Rodger Nichols & the Small Circle of Friends 「The Complete Rodger Nichols & the Small Circle of Friends」

コンプリート・ロジャー・ニコルズ&ザ・スモール・サークル・オブ・フレンズ

  • 小西康陽マーシャル・マクルーハン広告代理店。ディスクガイド200枚。小西康陽」で最長の見開き4ページに渡って熱い思いが語られていたアルバム(「あの奇妙なアルバム・カヴァーのレコードに導かれて、自分の人生はここまで来てしまったのだ」)。ロジャー・ニコルズ&ポール・ウィリアムス「愛のプレリュード」が素晴らしく良かったので購入。
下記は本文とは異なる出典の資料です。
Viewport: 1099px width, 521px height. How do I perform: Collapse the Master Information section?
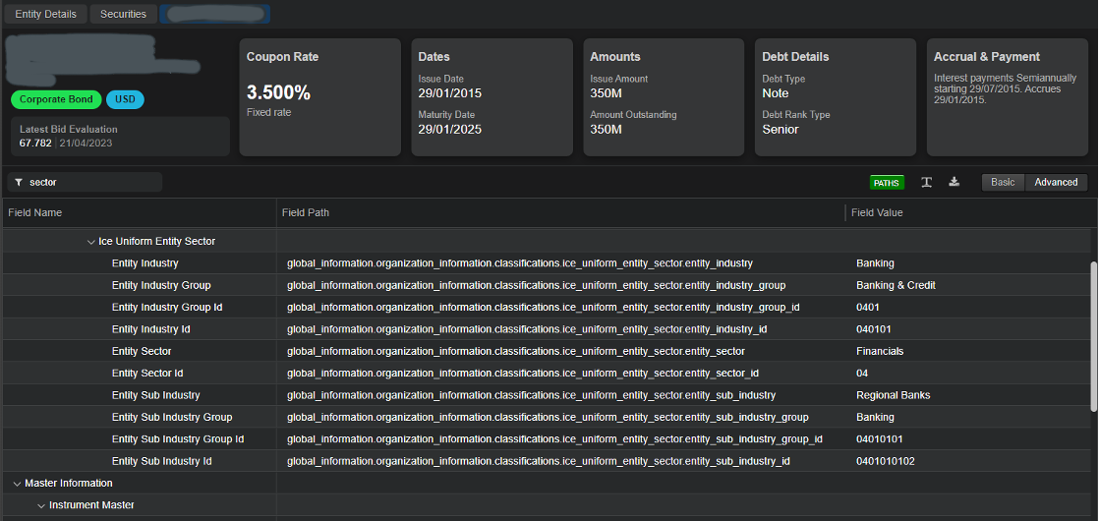click(17, 484)
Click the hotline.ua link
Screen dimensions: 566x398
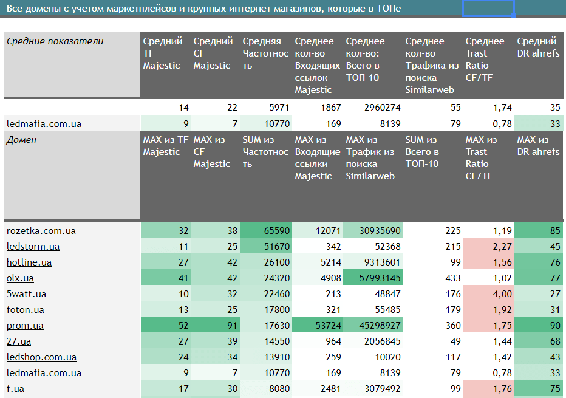point(29,262)
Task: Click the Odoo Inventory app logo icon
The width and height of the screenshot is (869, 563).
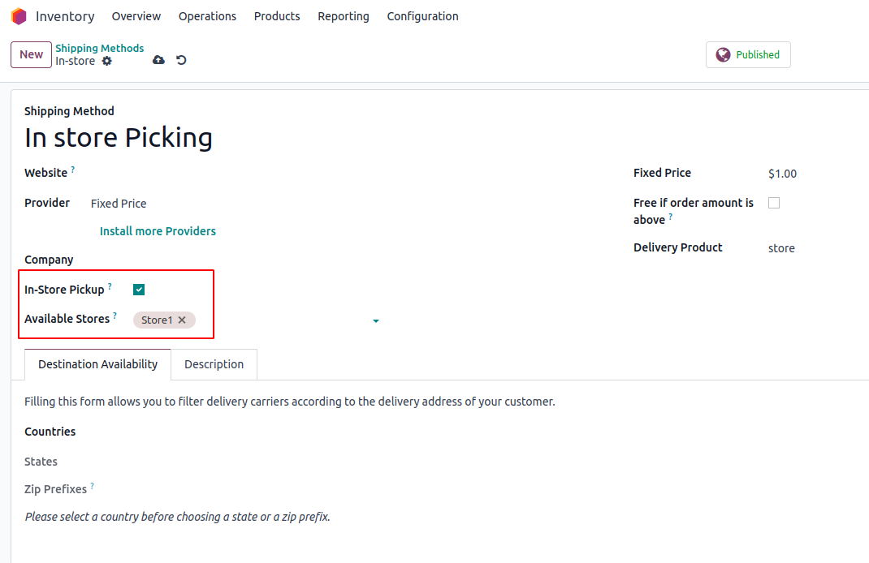Action: pyautogui.click(x=19, y=16)
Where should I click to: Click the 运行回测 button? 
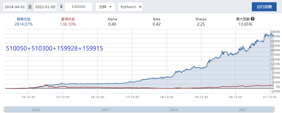coord(264,7)
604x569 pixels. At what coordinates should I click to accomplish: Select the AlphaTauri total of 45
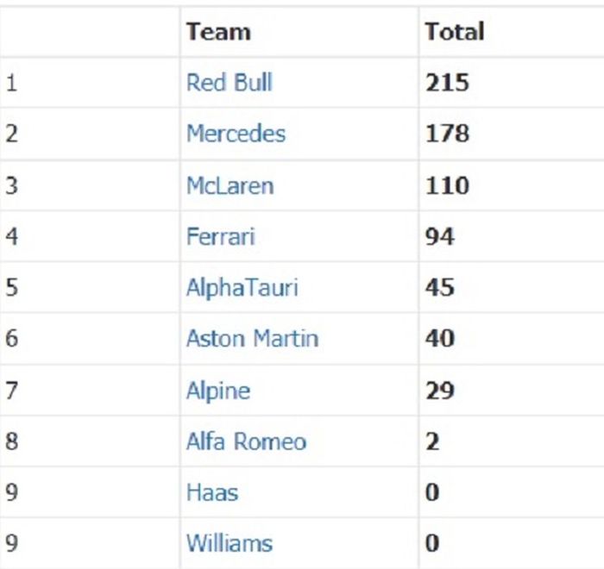click(x=439, y=287)
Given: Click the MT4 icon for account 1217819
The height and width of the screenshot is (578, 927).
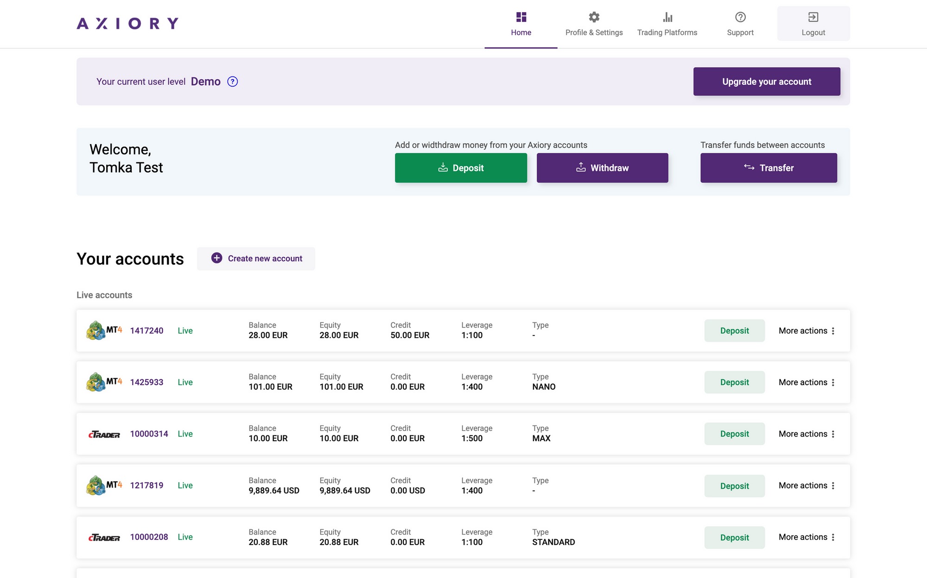Looking at the screenshot, I should 104,485.
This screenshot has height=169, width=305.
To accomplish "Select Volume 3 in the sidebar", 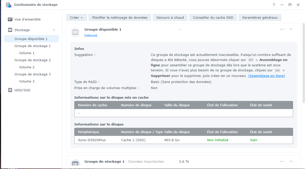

  • 「でも、たとえぼくがロジャー本人と握手したりするチャンスなど持ち得なかったとしても、『ドント・テイク・ユア・タイム』から始まるこのアルバムの素晴らしさは、これから先もずっと変わることはないわけで。このアルバムたった一枚が存在するだけ、他に何の情報もなかったとしても、ぼくはこの音楽に永遠にノックアウトされ続け、永遠に生まれ直したような気持ちにさせられ、そして永遠に音楽の喜びに目醒め続けるはずです」と、ライナーもまた熱い。
  • しかしながら、「ぼくが87年に書いたライナーは、拙著『これは恋ではない。』(幻冬舎)に収録しました。よかったらチェックしてください。恥ずかしいのですが」とありますが、その「これは恋ではない。−小西康陽のコラム1984−1996」が手に入らないのです。
  • 1〜12がオリジナル・アルバム収録曲。「ウィズ・ア・リトル・ヘルプ・フロム・マイ・フレンド」と「アイル・ビー・バック」はビートルズ、「ココナッツ・グローヴ」と「ディドゥント・ウォント・トゥ・ハフ・トゥ・ドゥ・イット」はラヴィン・スプーンフルのカヴァー。「ドント・ゴー・ブレイキング・マイ・ハート」はバカラック/デイヴィッド、「スノウ・クィーン」はゴフィン/キング。
  • 13〜19がボーナス・トラック(シングル音源?)。「アワ・デイ・ウィル・カム」はモート・ガースン(オリジナルはルビー&ザ・ロマンティックス)、「ラヴ・ソング、ラヴ・ソング」はラリー・マークス/ダグ・ティブルスとのことですが詳細不明。
  • 何度も繰り返し聴いている間に少しずつ好きになりつつありますが、小西康陽が言うようにはノックアウトされないのは何故だろうとしばらく悶々としていました。
  • 冒頭、目眩くような「ドント・テイク・ユア・タイム」でグッと鷲づかみにされるにも関わらず、「ウィズ・ア・リトル・ヘルプ・フロム・マイ・フレンド」のカヴァーで突き放されるというか、集中力を殺がれる感じでしたが、カヴァー曲にピンと来ないということに気がついてから徐々にポイントが掴めてきました。
  • 要するに、「ドント・テイク・ユア・タイム」、「アイ・キャン・シー・オンリー・ユー」、「ラヴ・ソー・ファイン」、「カインダ・ウェイステッド・ウィズアウト・ユー」、「ジャスト・ビヨンド・ユア・スマイル」、「キャン・アイ・ゴー」というメインとなるオリジナル曲の間に小洒落たカヴァーが挟まっていると理解すると耳馴染みが良いです。希代のソングライター。
  • キャッチーな「ドント・テイク・ユア・タイム」と「キャン・アイ・ゴー」で頭とお尻を固めている辺り名盤の風格。詳細定かではありませんが、A面ラストが「ラヴ・ソー・ファイン」、B面頭が「カインダ・ウェイステッド・ウィズアウト・ユー」だとすると、アルバムとしてのバランスの良さが更に際立ちます。
  • オリジナル曲はどれもチャーミングですが、ストリング、ホーン、コーラスが流麗に絡み合う「ドント・テイク・ユア・タイム」が何はなくとも素晴らしく、一撃必殺の切れ味。